Folha de S. Paulo


O libertarismo

SÃO PAULO - Nos EUA, a filosofia libertária atrai um número significativo de adeptos. Apesar de ela ser em vários aspectos radical, políticos que se proclamam libertários, como Ron e Rand Paul, conseguem eleger-se para o Congresso. No resto do mundo, porém, o apelo dessa doutrina é bem menor. Por quê?

"Libertarian Philosophy in the Real World", de Mark Friedman, embora não ofereça uma resposta precisa à questão, traz boas pistas. O libertarismo, ainda que não se confunda com a anarquia, está perigosamente perto dela. Para os adeptos dessa filosofia, o papel do Estado deveria ser apenas promover a segurança e zelar pelo cumprimento de contratos. Todo o resto poderia ser providenciado com vantagens por agentes privados guiando-se pelo mercado.

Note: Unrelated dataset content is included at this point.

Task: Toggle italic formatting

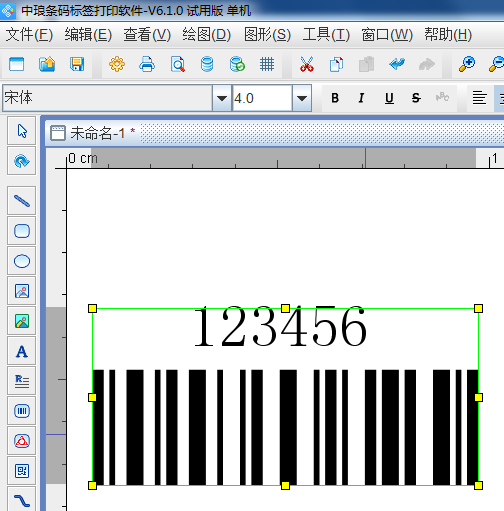Action: pos(361,98)
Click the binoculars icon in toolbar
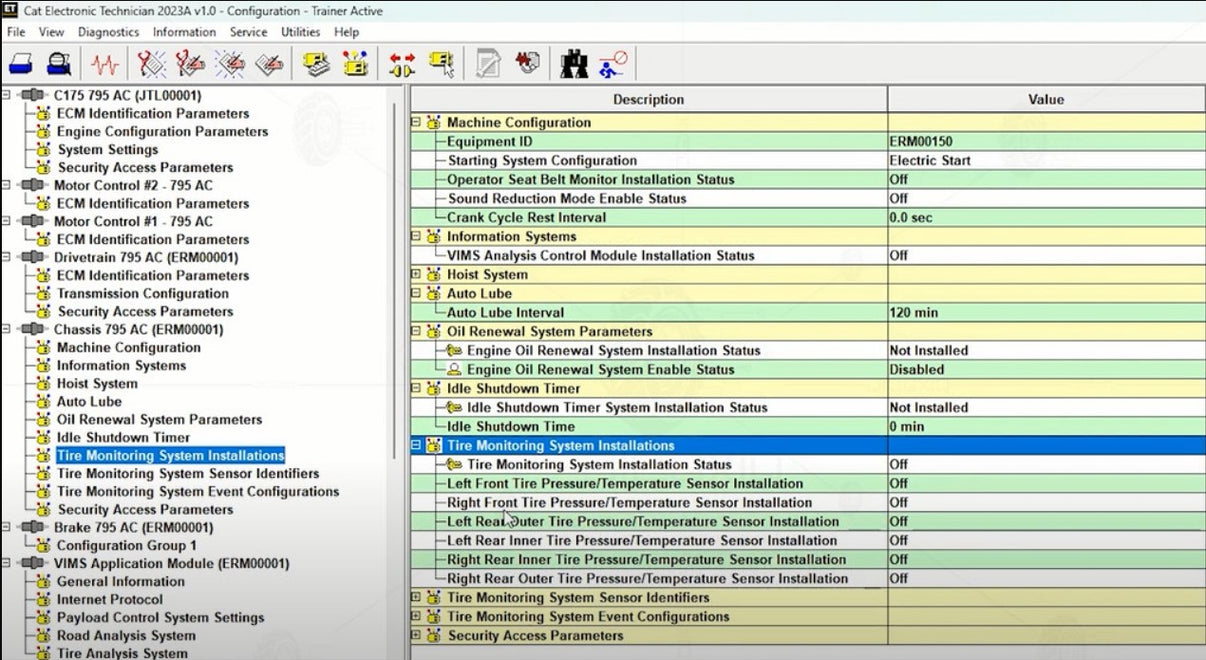The image size is (1206, 660). pyautogui.click(x=574, y=65)
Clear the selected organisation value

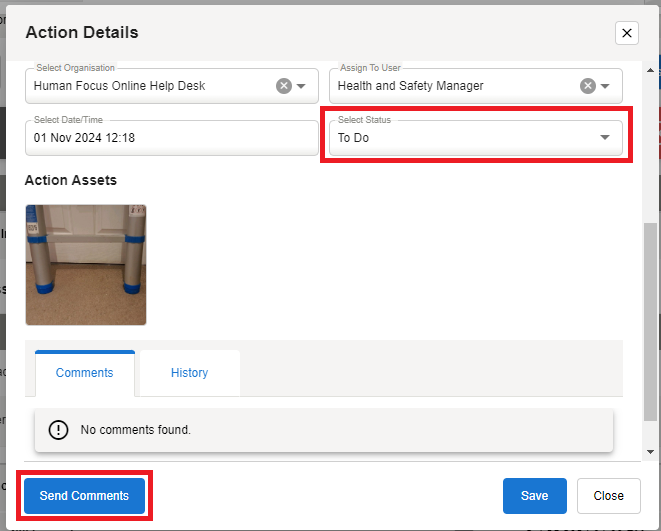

Como mostra Friedman, a base de tudo é a ideia de que cada indivíduo tem direito natural ao próprio corpo e aos bens de que consegue apropriar-se sem cometer fraude. O libertarismo, vale lembrar, vem em diversos sabores. A variante mais consistente é a proposta por Robert Nozick, que faz esses direitos naturais se firmarem no imperativo categórico kantiano. A exigência de que todos os indivíduos sejam tratados também como meio e não só como fim torna ilegítimo que o Estado utilize cidadãos para promover qualquer objetivo social com o qual não tenham concordado. Isso significa que instrumentos que a maioria das democracias julga óbvios, como o IR progressivo, são, aos olhos de libertários, indistinguíveis de roubo. Por alguma razão, tais ideias não se afastam muito do individualismo radical embutido no "american dream".

De minha parte, penso que os raciocínios libertários são ótimos para mostrar os limites de filosofias rivais, como o utilitarismo. Receio, porém, que o pressuposto do libertarismo, isto é, a ideia de que cada indivíduo é um ser autônomo que no máximo toleraria algumas interações sociais, está antropologicamente errado.